You can read the full op-ed to understand why he believes the stock deserves that valuation, but what I found interesting in the piece were his iPhone unit growth assumptions over the next several years.

Image source: Apple.

"We expect iPhone units to be up around 7%, year-over-year, for the iPhone X cycle (fiscal year 2018), and flattish in 2019 and 2020," Munster wrote.

Put another way, Munster expects modest iPhone unit growth driven by this radically redesigned iPhone, followed by a couple years of iPhone unit shipment stagnation.

Reading Munster's views on this lead me to ask a broader question: Is Apple's iPhone done growing?

Unit growth versus revenue growth

Clearly, one thing that has many excited about the coming iPhone "super-cycle" aside from the potential unit growth is average selling price growth. It's believed that Apple will launch three new iPhones this year: two "standard" models that will directly succeed today's iPhone 7 and iPhone 7 Plus and then a premium iPhone 8 with an OLED display and other unique features to set it apart from its cheaper siblings.

To the extent that customers opt to buy up Apple's product stack, Apple should enjoy increased iPhone average selling prices, which should, in turn, translate into increased revenue.

The idea, then, is that if Apple were to achieve 7% iPhone unit growth in the upcoming product cycle, it should be able to deliver revenue growth better than that.
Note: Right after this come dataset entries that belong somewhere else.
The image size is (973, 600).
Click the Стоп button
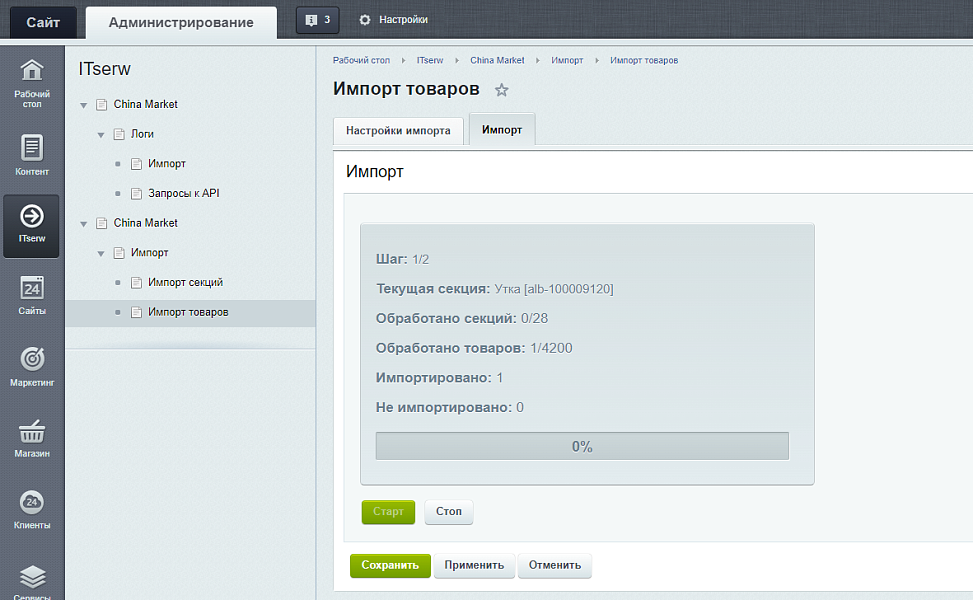pyautogui.click(x=448, y=512)
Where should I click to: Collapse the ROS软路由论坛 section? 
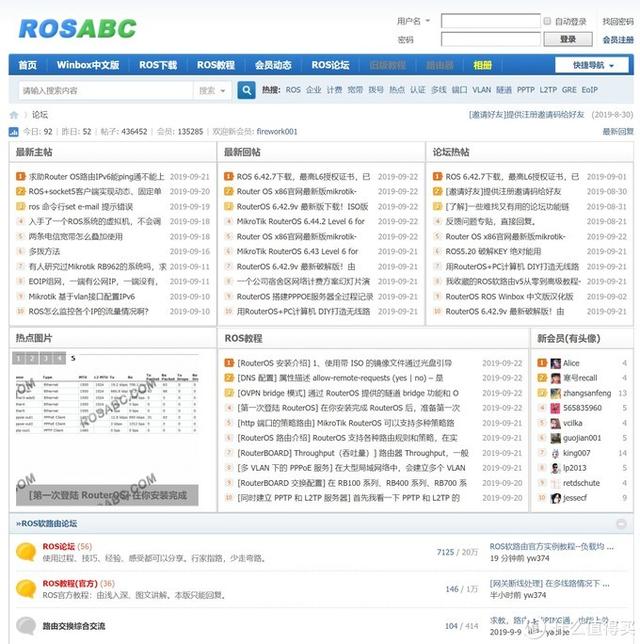point(621,524)
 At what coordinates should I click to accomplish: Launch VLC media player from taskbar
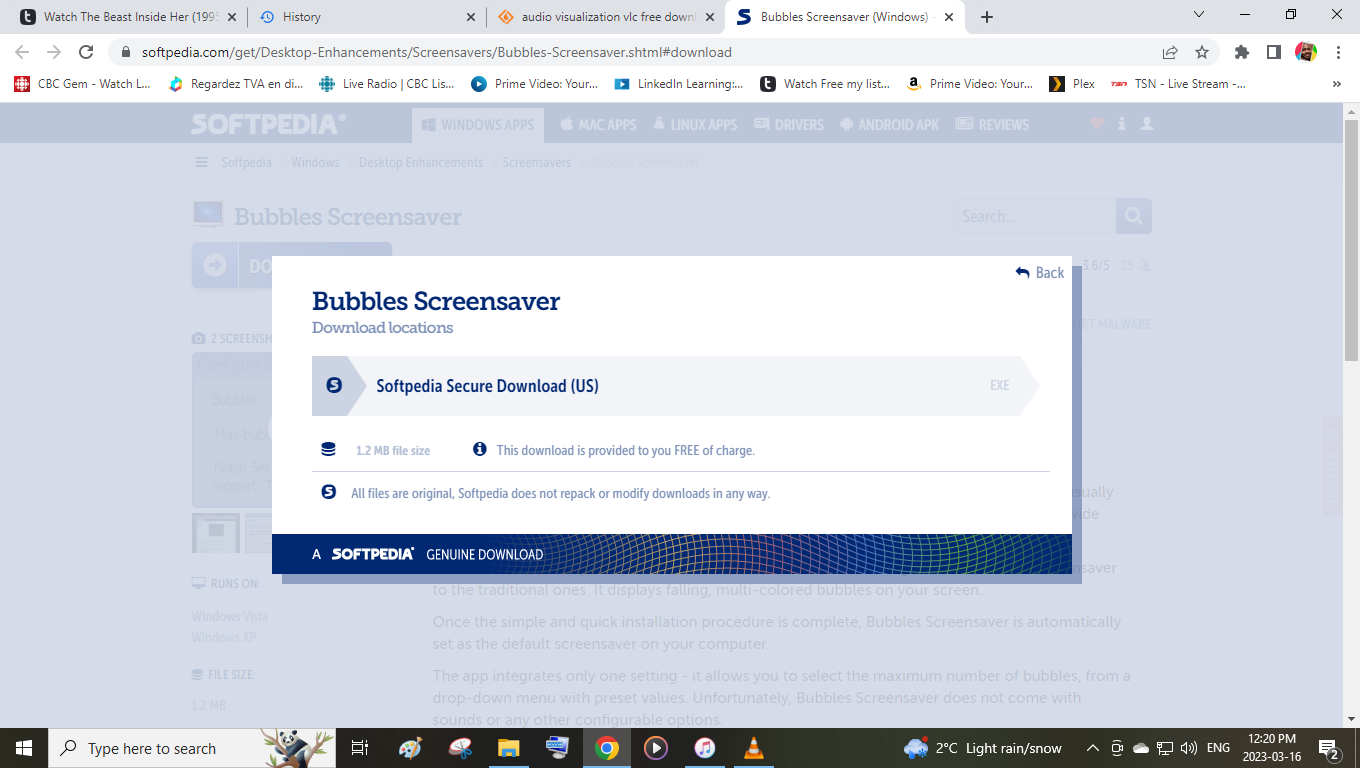pyautogui.click(x=753, y=748)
However, the average selling price bump may possibly be a one-time phenomenon. Thus, it could be a challenge for Apple to drive average selling prices up following this year's iPhone product cycle, meaning that flattish iPhone unit growth in fiscal 2019 and fiscal 2020 would also mean flattish revenue growth.

Are we at peak iPhone?

If Munster's prediction that the iPhone business will see flat unit growth in its fiscal 2019 and fiscal 2020 pans out, then that'd be a clear negative for Apple. The iPhone business represents Apple's largest revenue and profit contributor by a wide margin, and so flattish iPhone unit shipments will make it harder for the company to deliver attractive revenue and profit growth to its stockholders.

Now, the world doesn't end in fiscal year 2020, so presumably there will be opportunities to grow the iPhone business in the years ahead. However, for the trend to change, there needs to be a catalyst to drive that change.
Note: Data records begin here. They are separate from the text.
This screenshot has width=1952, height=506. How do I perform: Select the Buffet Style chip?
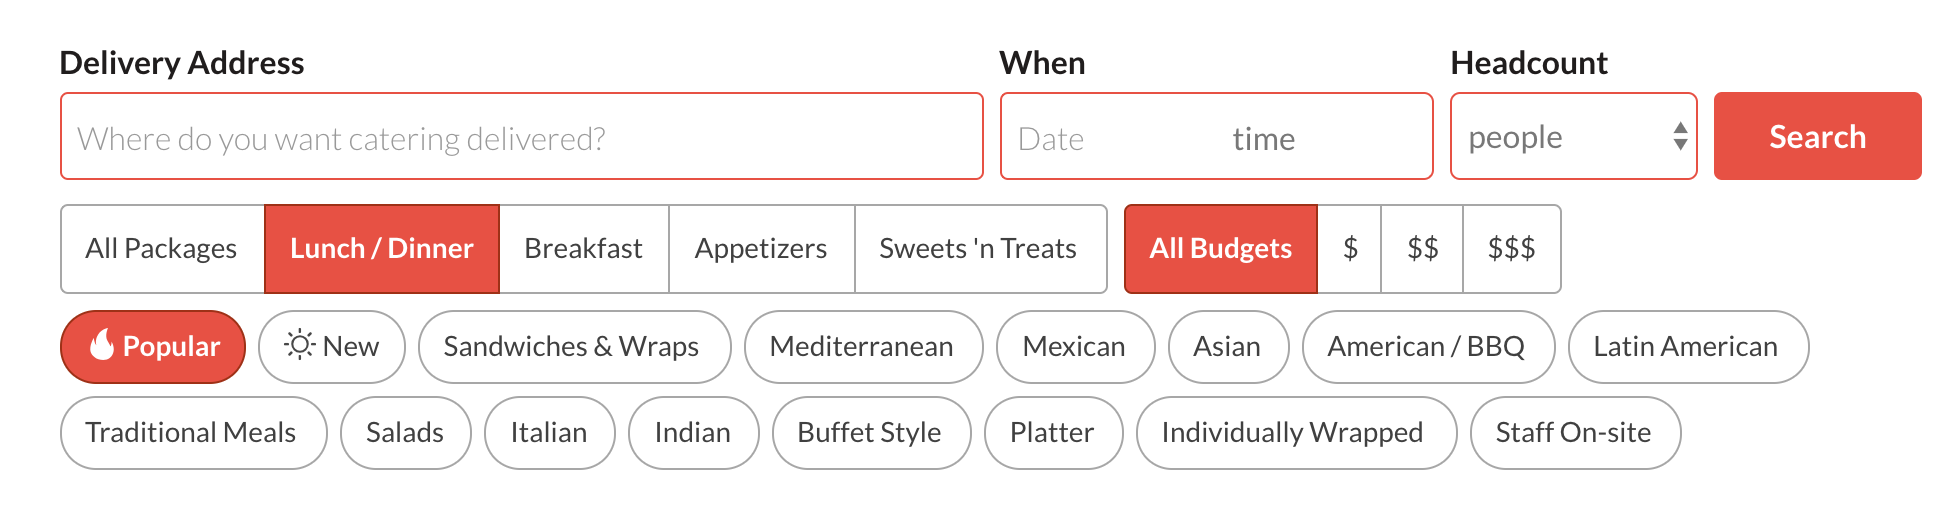pyautogui.click(x=870, y=433)
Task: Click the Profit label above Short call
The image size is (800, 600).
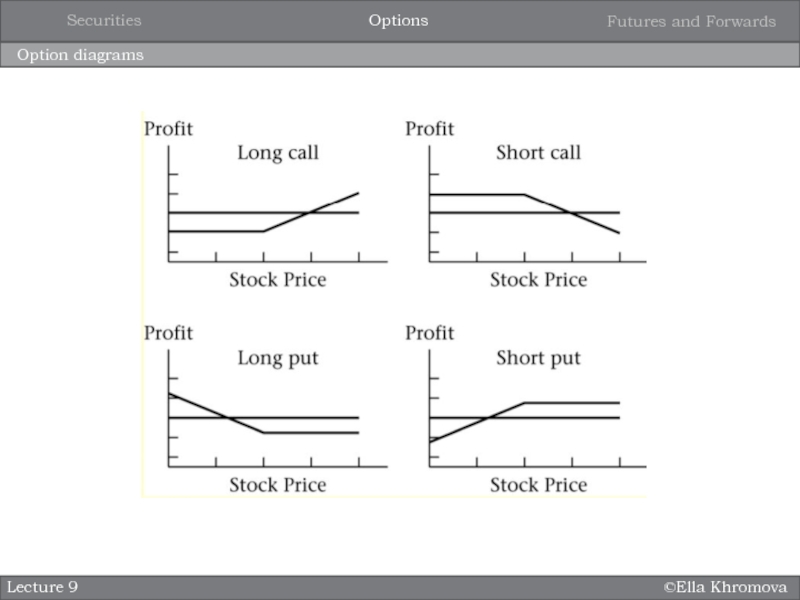Action: (429, 129)
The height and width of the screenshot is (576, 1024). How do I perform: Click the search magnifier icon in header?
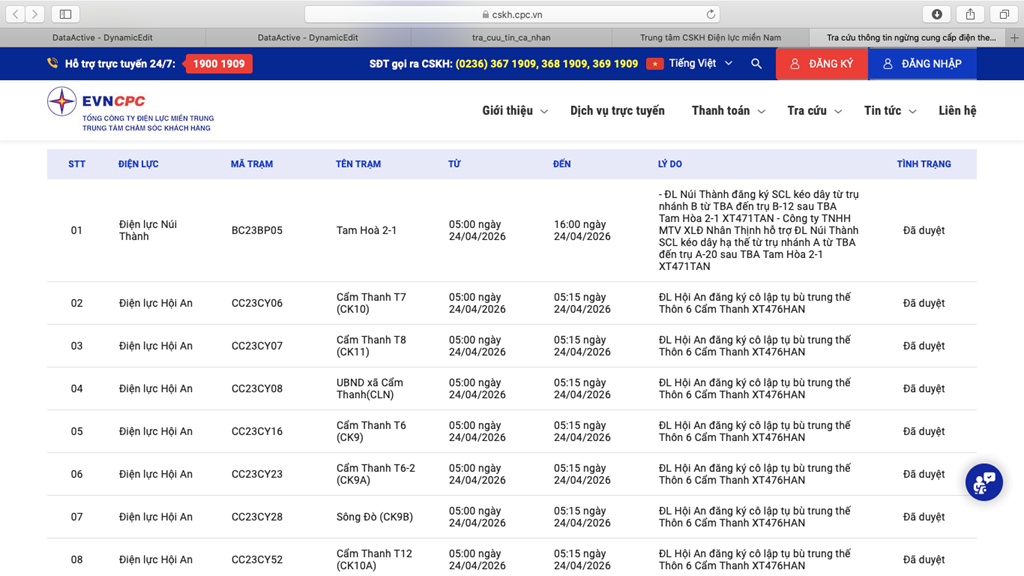[x=756, y=64]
iPhone growth can be achieved in one of the following ways:

  1. The overall smartphone market continues to grow and Apple manages to, at the very least, avoid losing market share; or
  2. The overall smartphone market is at least flat and Apple manages to increase its market share within that market.

Apple doesn't have a lot of control over the dynamics of the overall smartphone market. It can, however, control the products and services that it builds as well as its go-to-market strategy.

If the smartphone market itself has largely peaked, then Apple's best bet will be to try to grab market share in the portions of the market in which it plays (I can't see Apple going after the relatively low-cost smartphone market).

If the smartphone market hasn't peaked, then Apple's job will be to simply make sure that it continues to build attractive products to capture that growth.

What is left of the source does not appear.